Muchos creen que Brasil, por el hecho de ser local, es principal candidato a ganar la Copa FIFA Confederaciones y la Copa Mundial de la FIFA. Sin embargo, los que conocen la pasión con que se vive allí, saben que la presión será muy fuerte. ¿Está listo el plantel para convivir con eso?
El que no esté preparado, tiene menos de seis meses para hacerlo. Porque al final se juega ahí, y hay que prepararse. Es cierto que tenemos jugadores jóvenes, pero cuentan con experiencia y han sido campeones con sus equipos. En mi opinión, la ilusión que tenemos de poder jugar competiciones tan grandes en nuestro país supera todas las otras dificultades que supone. Nuestra ilusión está por encima de todo.

¿Están ansiosos por jugar una competición oficial? La ausencia en la eliminatoria les ha privado de contar con esa posibilidad más a menudo…

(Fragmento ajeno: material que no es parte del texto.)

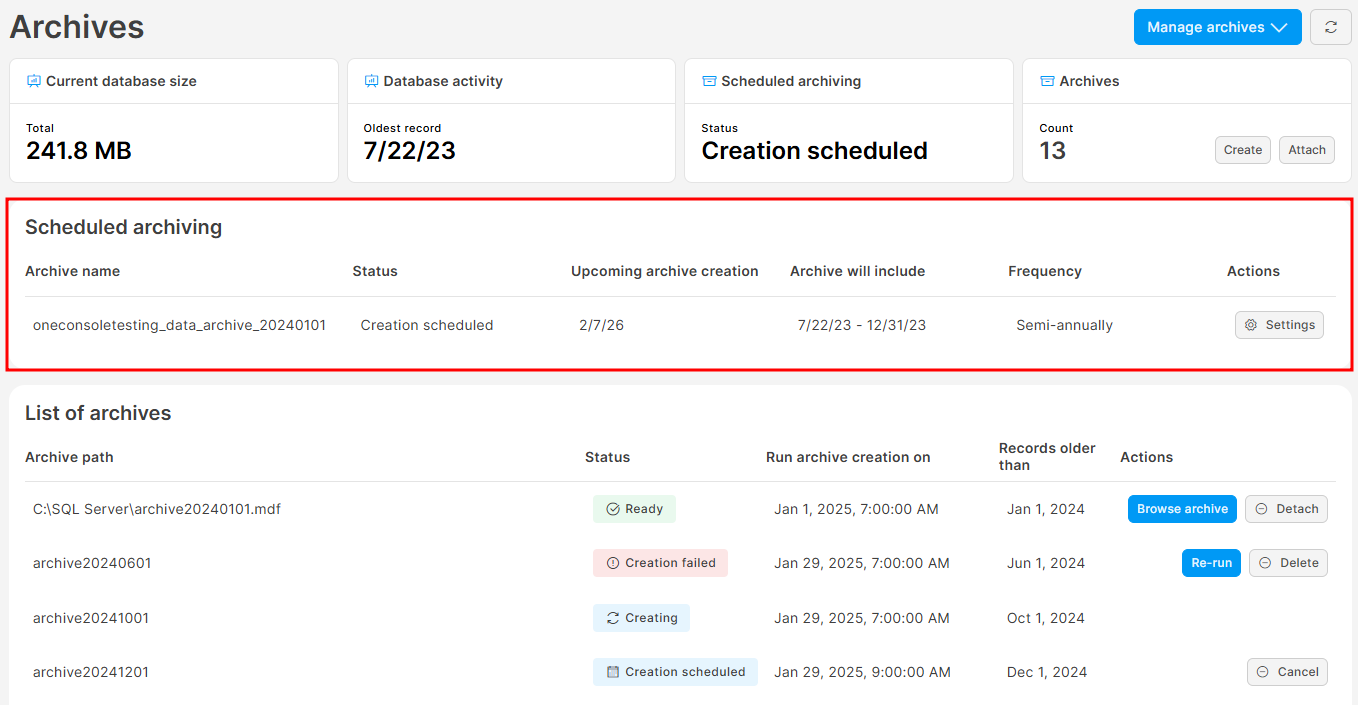The width and height of the screenshot is (1358, 705).
Task: Click the Attach archive button
Action: [1306, 150]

Exacto, poder competir es lo que echamos de menos. Cuando llegas a un torneo oficial se compite realmente, de verdad. Y por más que tomemos muy en serio los partidos amistosos, allí falta la responsabilidad de saber que si pierdes quedas fuera de algo como un Mundial en tu casa. Esa presión es buena para el futbolista, te mantiene vivo, bien concentrado y enfocado en lo que quieres. Y eso hace al equipo: la dificultad y la alegría de una competición te unen. Pero es lo que hay, tenemos que convivir con eso. Las excusas son de perdedores. Y en la selección perdedores no hay porque para estar aquí todos han tenido que superar cosas muy importantes. Nosotros jugamos al fútbol, hacemos y disfrutamos de lo que amamos. La presión no existe para alguien que hace su trabajo con amor e ilusión.

Hace poco, Ronaldo manifestó que Brasil no está entre las cinco mejores selecciones del circuito. ¿Coincide?

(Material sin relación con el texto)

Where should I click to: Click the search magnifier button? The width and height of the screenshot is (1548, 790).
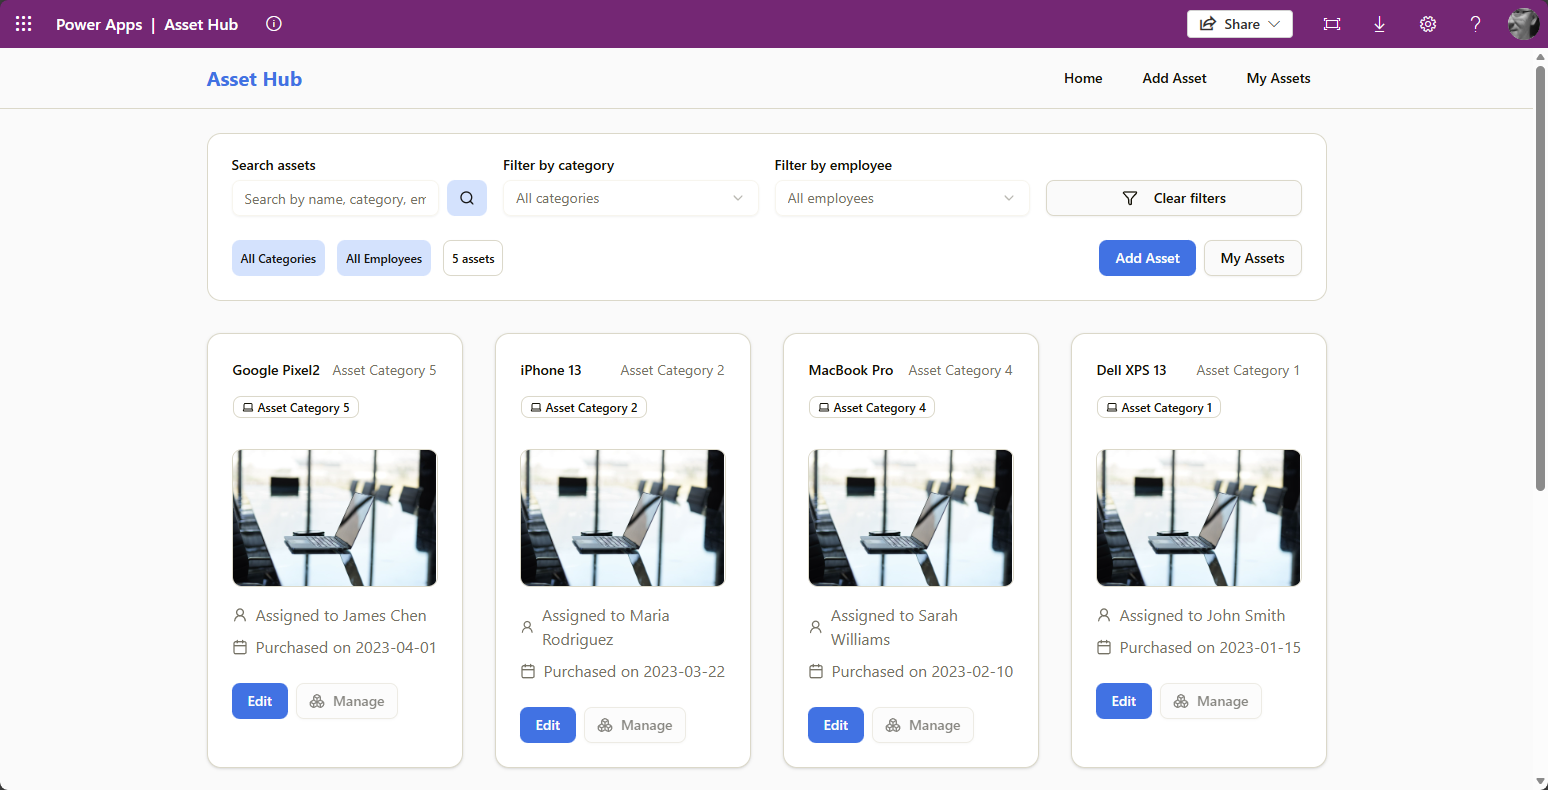467,198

Veo algo más o menos parecido. Tenemos una selección que, al no competir, no ha podido evolucionar. Contamos además con jugadores muy jóvenes que atraviesan un proceso muy rápido e importante, y son ellos los que nos van a defender en la Copa Mundial. La idea es aprovechar la Copa Confederaciones para afirmar un equipo y competir como tal. Aún queda un año y medio para el Mundial y en ese tiempo  tenemos que encontrar el equipo sí o sí. Al final, como dije antes, no va a dejarse de jugar el Mundial si no lo encontramos. Con lo que tenemos, tendremos que hacernos responsables de todo un país. Y quieras o no ese es un peso, una responsabilidad. Lo importante es que cada uno se mire a sí mismo y sepa lo importante que es defender esta camiseta. Con esa idea vamos a conseguir un gran equipo porque calidad hay de sobra.

Lo vimos hablando muy animado con Neymar hace unos minutos. ¿Ha intentado convencerlo de que se mude al FC Barcelona?

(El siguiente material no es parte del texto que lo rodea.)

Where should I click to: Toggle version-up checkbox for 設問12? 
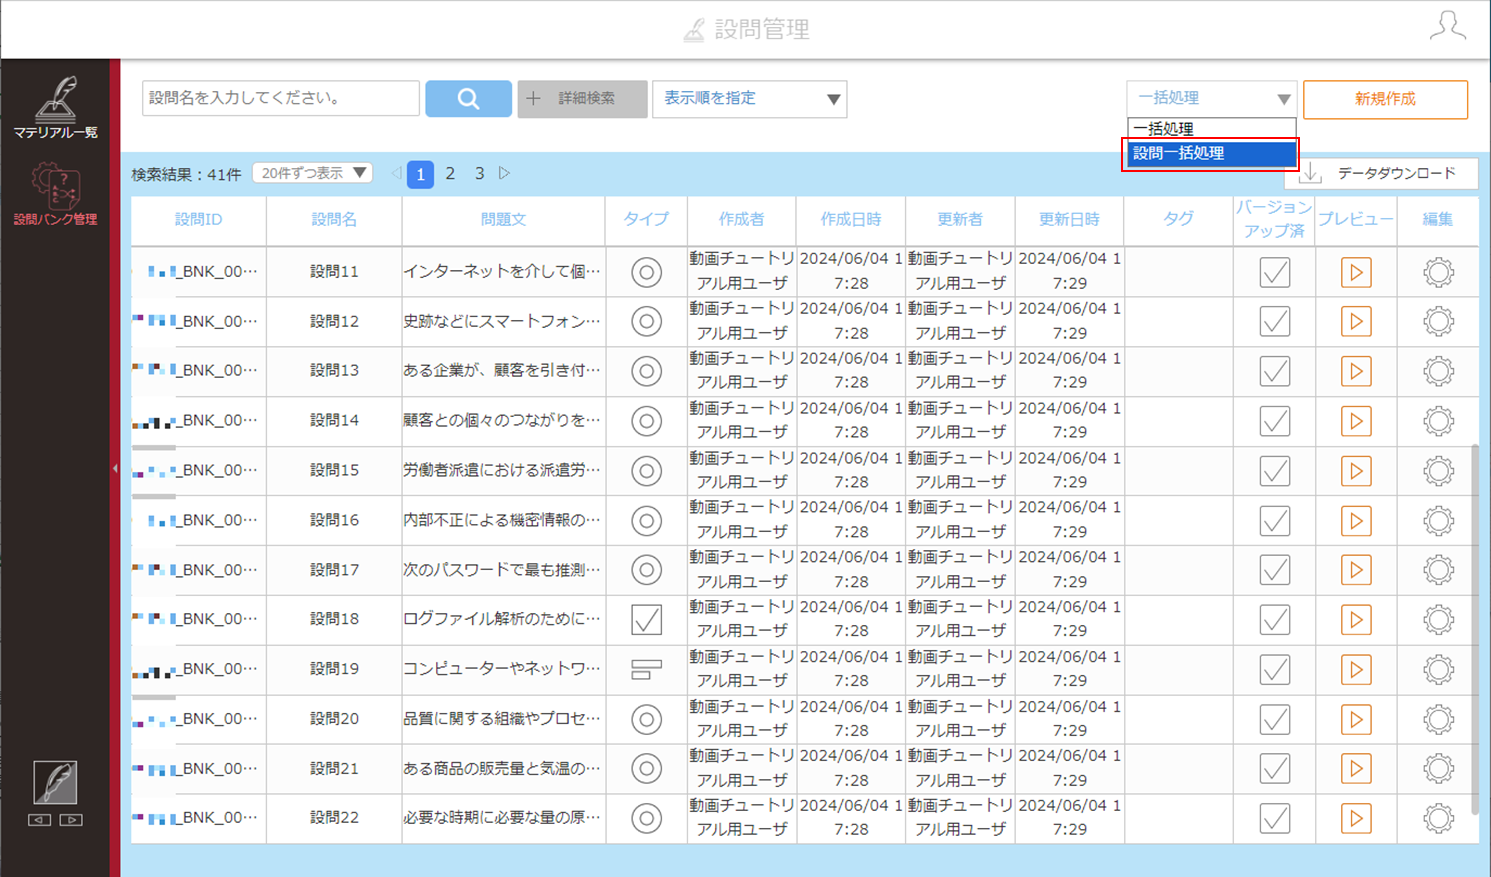(1274, 322)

Sí, claro. ¡Hace mucho tiempo! (ríe) Cuando surgieron los rumores de transferencia para Europa le he recomendado que venga al Barcelona. Este es más que un club, su eslogan lo dice todo: te cuidan, te miman, te atienden siempre bien a ti y a tu familia. Mira, este club tiene valores que casi ningún otro tiene en el fútbol, y eso lo hace diferente a los demás. Al final la gente habla de que no se puede competir con el Barcelona, pero si vas al club ves que se trata de un trabajo hecho desde abajo el que hace que tengamos los grandes jugadores que tenemos. Si miras los fichajes que hace, son fichajes puntuales. Los demás son todos de la cantera. Apuesta por ello y al final tiene un resultado. Hemos contado con dos compañeros peleando por el Balón de Oro, esa es una demostración de que la calidad está ahí sin gastar un número estratosférico para contratar futbolistas.

¿Qué es lo que más lo sorprendió en su llegada al club?
Me pareció muy curioso que no fiche jugadores por el nombre ni por la fama que tengan. Por el contrario, ficha pensando en dónde encajaría ese jugador dentro del equipo, qué trabajo puede hacer. Y a partir de ahí siempre creces como conjunto. El trabajo no es de dos días, sino de años, años y años. Todos los que formamos parte hoy del Barcelona tenemos que sentirnos privilegiados. Pasar por este club es recomendable para la salud, para todo… realmente reconoces lo que son valores humanos, futbolísticos y de competición. Sin lugar a dudas es el mejor club y equipo del mundo.